Stored entries:
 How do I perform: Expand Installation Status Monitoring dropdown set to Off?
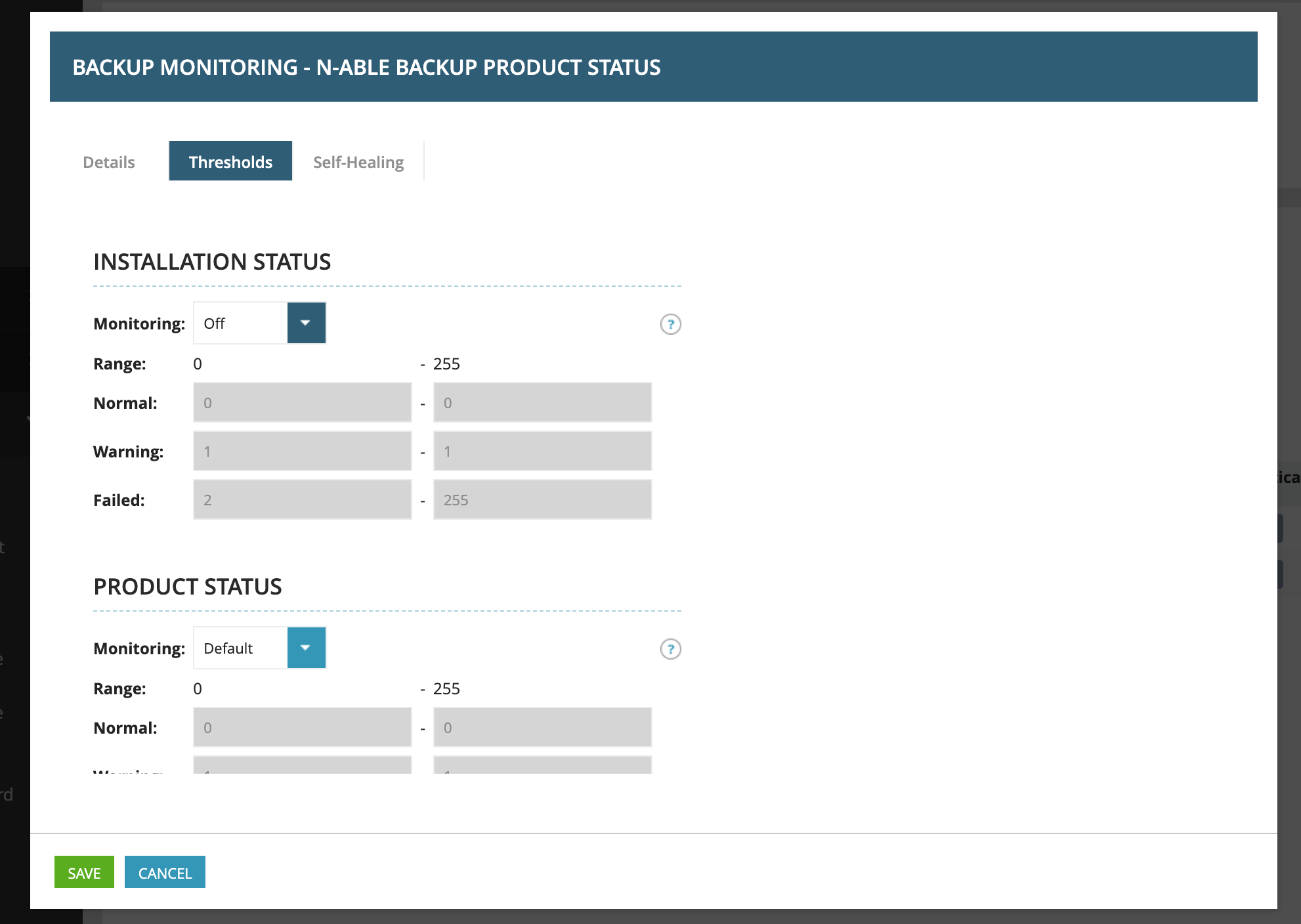pyautogui.click(x=306, y=323)
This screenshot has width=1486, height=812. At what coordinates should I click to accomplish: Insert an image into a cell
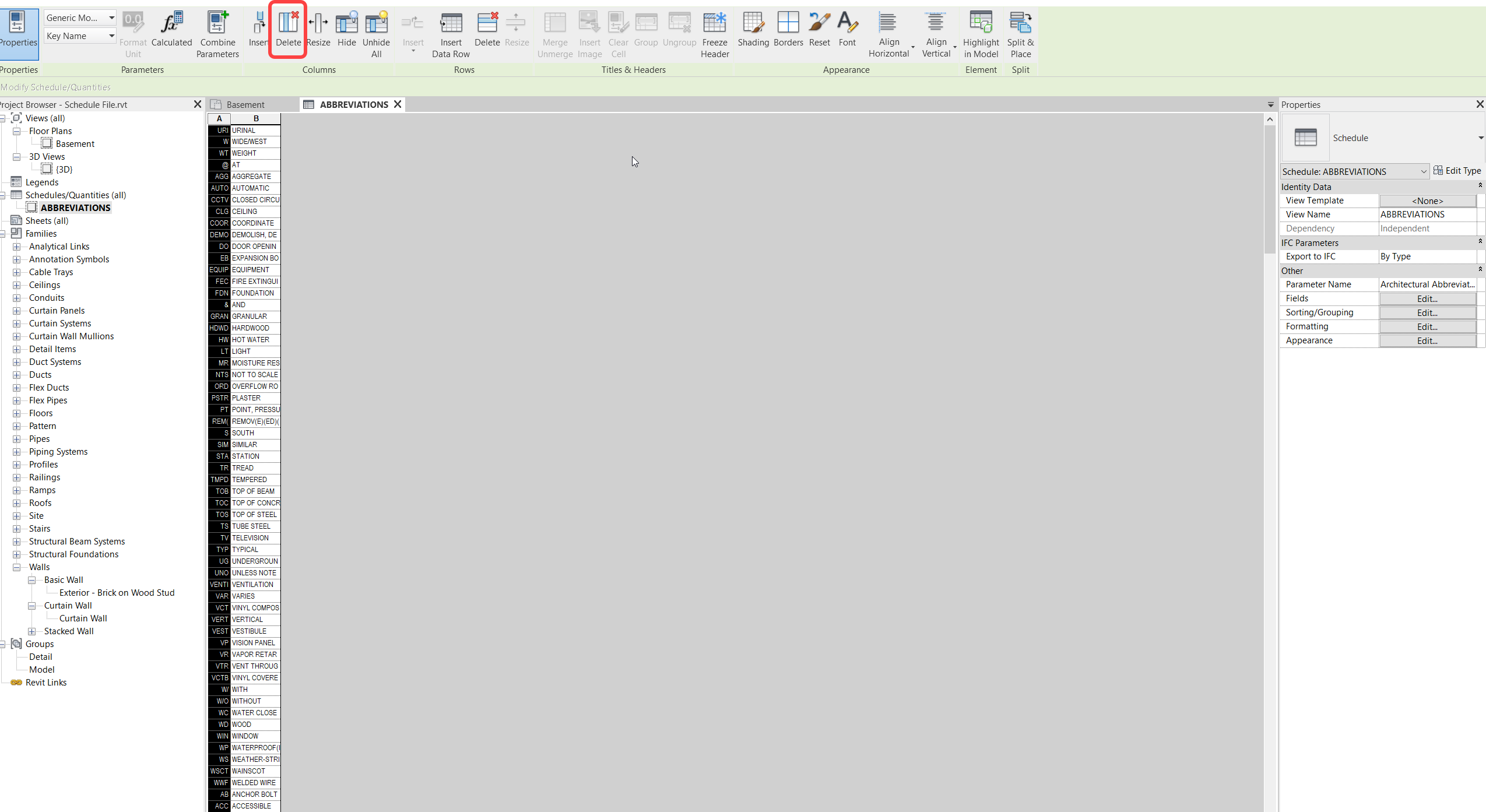(589, 32)
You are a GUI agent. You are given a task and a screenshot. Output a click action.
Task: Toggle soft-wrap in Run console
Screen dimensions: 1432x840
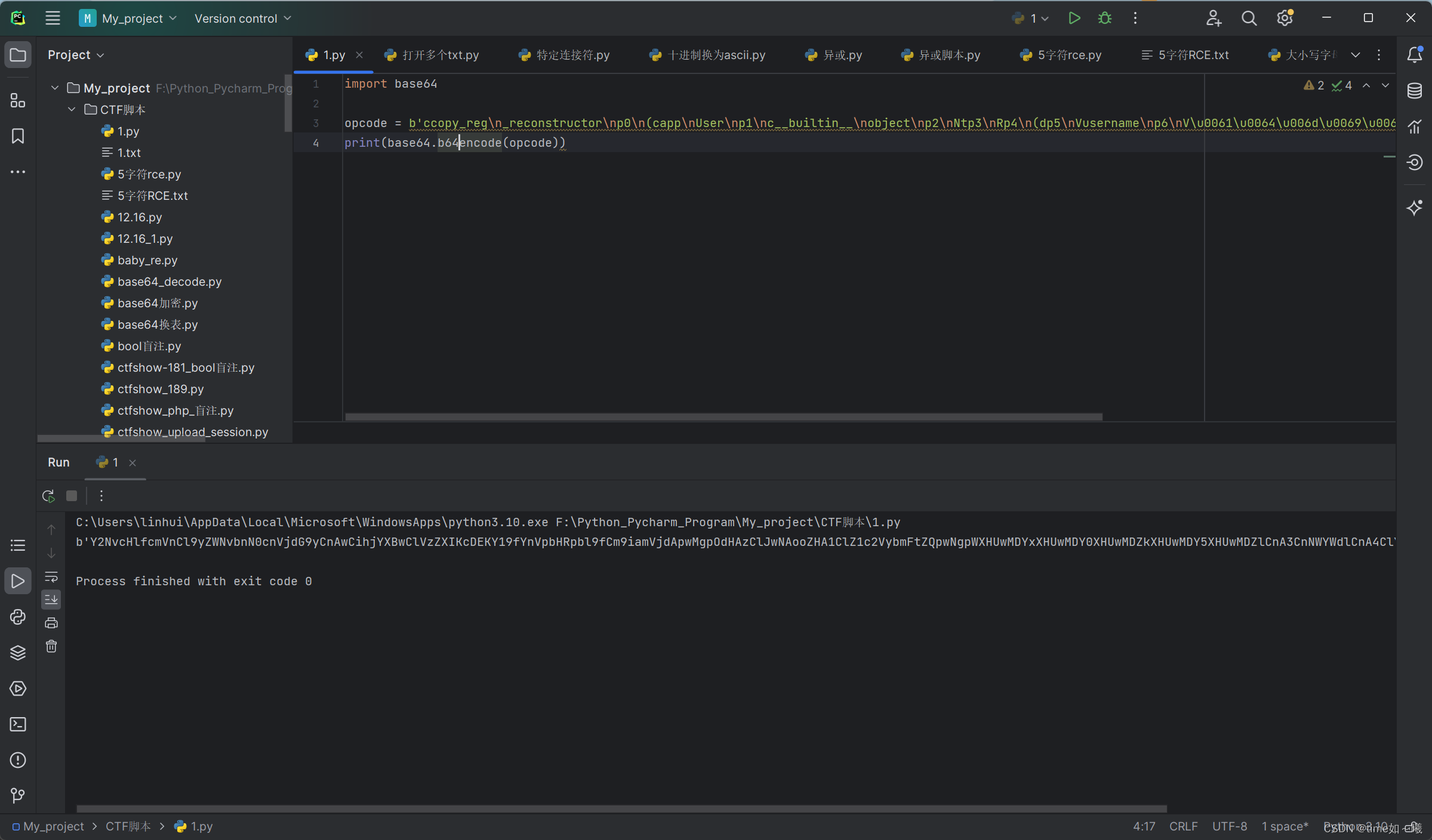[51, 576]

Task to carry out —
An exact copy is needed of every line from the line containing "You are a GUI" to the last line of the records; pictures stay out of it.

Result —
You are a GUI agent. You are given a task and a screenshot. Output a click action.
Task: Toggle soft-wrap in Run console
Screen dimensions: 1432x840
[51, 576]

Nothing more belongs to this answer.